Statistics collection recommendations

Cover Image:

http://www.flickr.com/photos/gertcha/6898156643/sizes/m/

Statistical information is vital for the optimizer when it builds query plans. But collecting statistics can involve time and resources. By understanding and combining several different statistics gathering techniques, users of Teradata can find the correct balance between good query plans and the time required to ensure adequate statistical information is always available.

This recently-updated compilation of statistics collection recommendations are intended for sites that are on any of the Teradata 14.0 software release levels. Some of these recommendations apply to releases earlier than Teradata 14.0, however some rely on new features available only in Teradata 14.0.

Contributors: Carrie Ballinger, Rama Krishna Korlapati, Paul Sinclair, February 12, 2013

Collect Full Statistics

Non-indexed columns used in predicates
All NUSIs
USIs/UPIs if used in non-equality predicates (range constraints)
Most NUPIs (see below for a fuller discussion of NUPI statistic collection)
Full statistics always need to be collected on relevant columns and indexes on small tables (less than 100 rows per AMP)
PARTITION for all partitioned tables undergoing upward growth
Partitioning columns of a row-partitioned table

Can Rely on Random AMP Sampling

USIs or UPIs if only used with equality predicates
NUSIs with an even distribution of values
NUPIs that display even distribution, and if used for joining, conform to assumed uniqueness (see Point #2 under “Other Considerations” below)
See “Other Considerations” for additional points related to random AMP sampling

Option to use USING SAMPLE

Unique index columns
Nearly-unique[1] columns or indexes

Collect Multicolumn Statistics

Groups of columns that often appear together with equality predicates. These statistics will be used for single-tables estimates.
Groups of columns used for joins or aggregations, where there is either a dependency or some degree of correlation among them. With no multicolumn statistics collected, the optimizer assumes complete independence among the column values. The more that the combination of actual values are correlated, the greater the value of collecting multicolumn statistics will be in this situation.

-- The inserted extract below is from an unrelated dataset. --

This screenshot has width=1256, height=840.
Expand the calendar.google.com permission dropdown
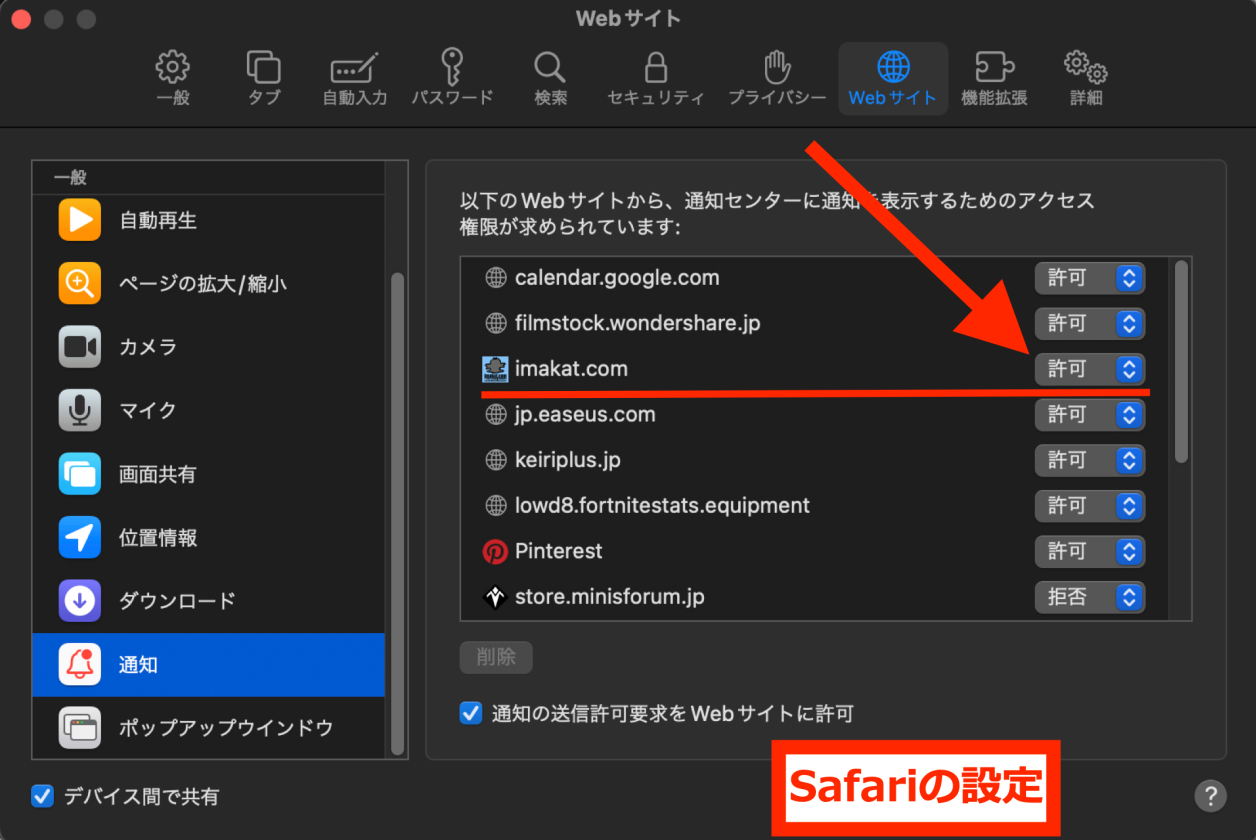click(1089, 278)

New Considerations for Teradata 14.0

When multiple statistics on a table are collected for the first time, group all statistics with the same USING options into a single request.
After first time collections, collect all statistics being refreshed on a table into one statement, and if all are being refreshed, re-collect at the table level.
Do not rely on copied or transferred SUMMARY statistics or PARTITION statistics between tables within a system or across systems. Recollect them natively. This ensures that changes to the configuration and other internal details (such as how internal partitions are arranged) will be available to the optimizer.
Recollect SUMMARY statistics after data loads, it runs very quickly and provides up-to-the-date row counts to the optimizer.
In Teradata 14.0, PARTITION statistics are no longer required on nonpartitioned tables, as the new SUMMARY table replaces the function previously provided by PARTITION or primary index statistics in determining stale statistics.

Other Considerations

Optimizations such as nested join, partial GROUP BY, and dynamic partition elimination will not be chosen unless statistics have been collected on the relevant columns.
NUPIs that are used in join steps in the absence of collected statistics are assumed to be 75% unique, and the number of distinct values in the table is derived from that. A NUPI that is far off from being 75% unique (for example, it’s 90% unique, or on the other side, it’s 60% unique or less) will benefit from having statistics collected, including a NUPI composed of multiple columns regardless of the length of the concatenated values. However, if it is close to being 75% unique, then random AMP samples are adequate. To determine what the uniqueness of a NUPI is before collecting statistics, you can issue this SQL statement:

EXPLAIN SELECT DISTINCT nupi-column FROM table;

For a partitioned table, it is recommended that you always collect statistics on:

PARTITION. This tells the optimizer how many row partitions are empty, a histogram of how many rows are in each row partition, and the compression ratio for column partitions. This statistic is used for optimizer costing.
Any partitioning columns. This provides cardinality estimates to the optimizer when the partitioning column is part of a query’s selection criteria.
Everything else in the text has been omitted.